Items from a data source:
-=-=-
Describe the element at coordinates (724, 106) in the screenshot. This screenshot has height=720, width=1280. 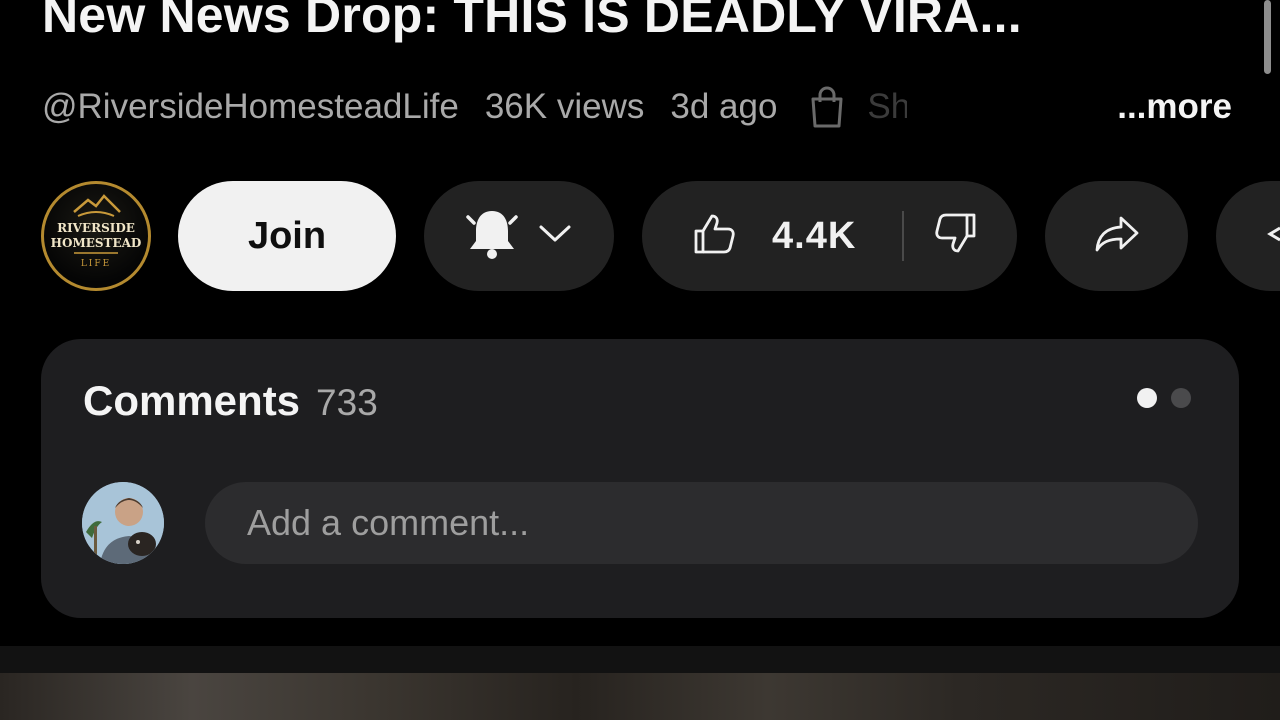
I see `upload-age: 3d ago` at that location.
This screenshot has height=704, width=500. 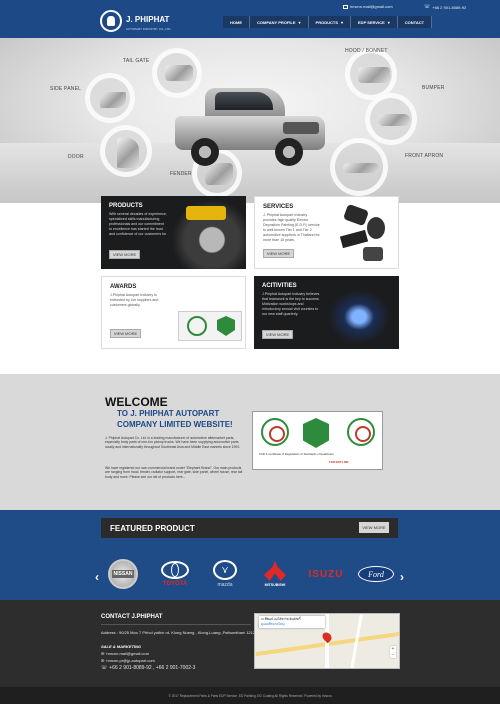 What do you see at coordinates (148, 20) in the screenshot?
I see `brand-name: J. PHIPHAT` at bounding box center [148, 20].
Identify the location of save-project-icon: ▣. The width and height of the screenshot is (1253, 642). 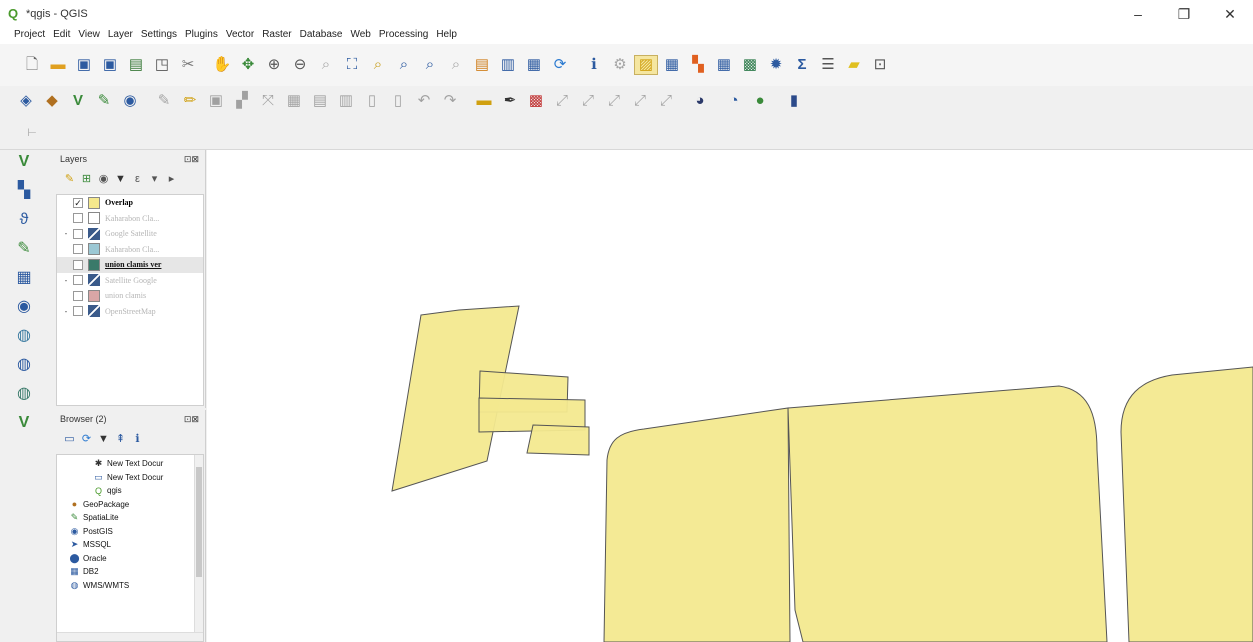
(84, 65).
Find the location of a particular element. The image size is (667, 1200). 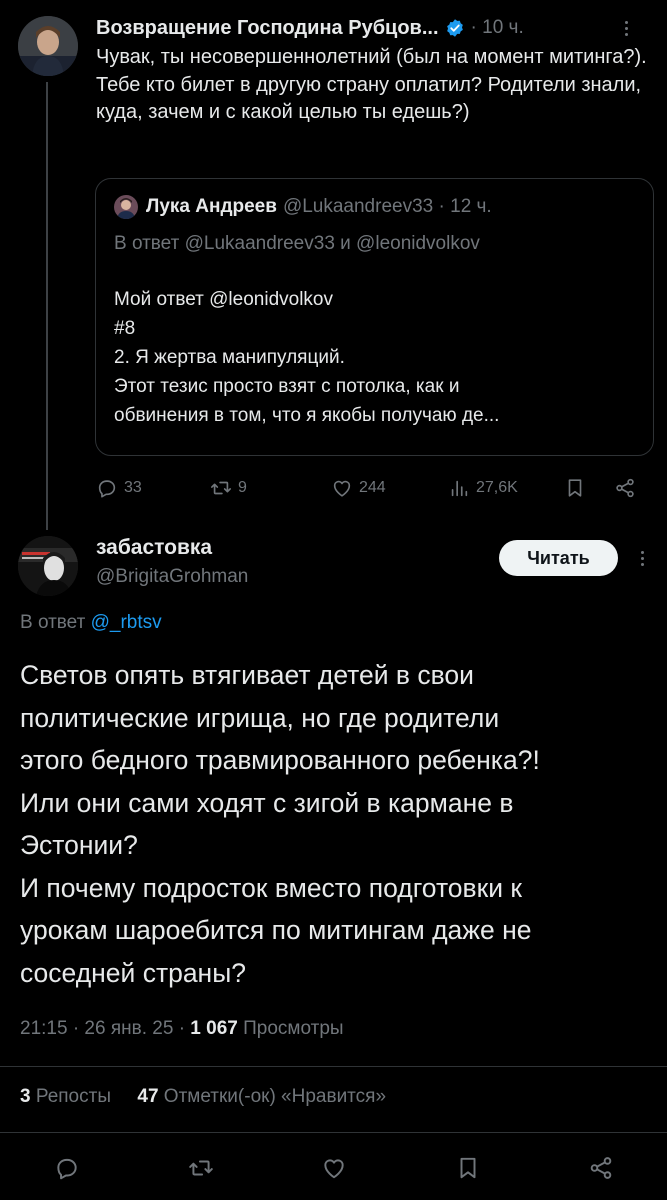

quoted-line: Этот тезис просто взят с потолка, как и is located at coordinates (287, 386).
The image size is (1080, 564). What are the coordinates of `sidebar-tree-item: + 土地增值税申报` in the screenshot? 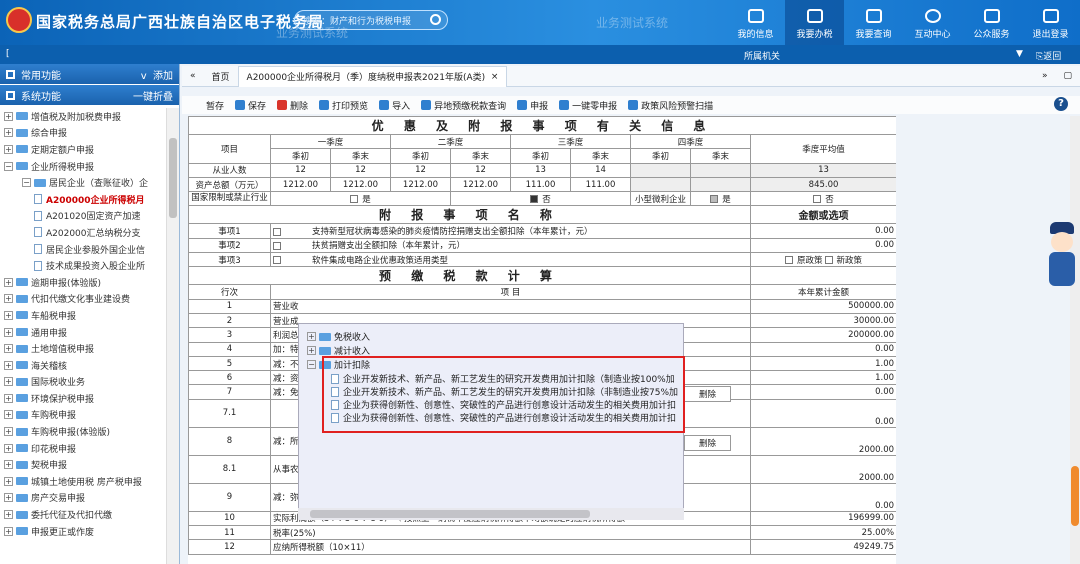 It's located at (83, 348).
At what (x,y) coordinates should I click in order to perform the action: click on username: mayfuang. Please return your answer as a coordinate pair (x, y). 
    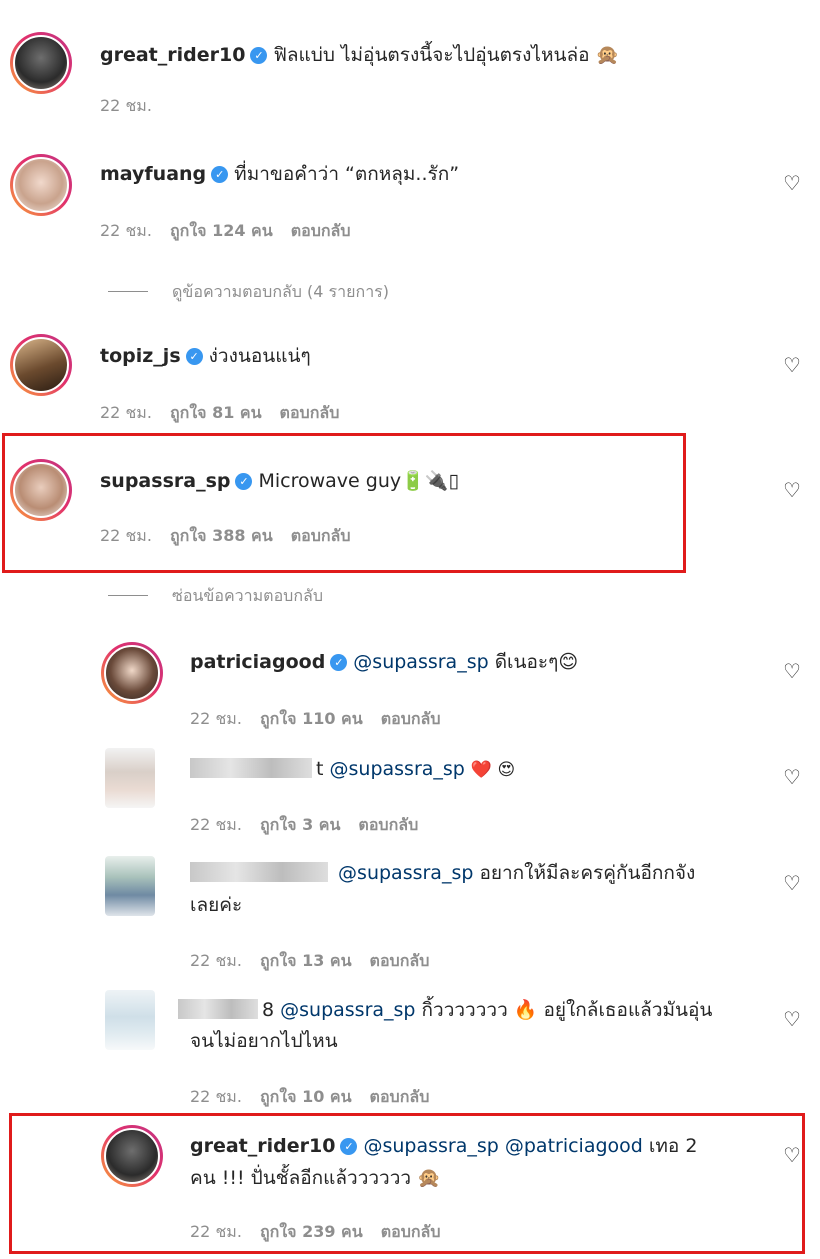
-=-=-
● Task details:
Put the listing, starting at its beginning and ending at the line containing "at that location.", into a two-column CSV with the columns instruction and output. Give one row per instruction with its output, quote each field, replace line breaks with spaces, and leave out the pictures.

● Solution for this task:
instruction,output
"Describe the element at coordinates (724, 106) in the screenshot. This screenshot has height=720, width=1280.","I see `upload-age: 3d ago` at that location."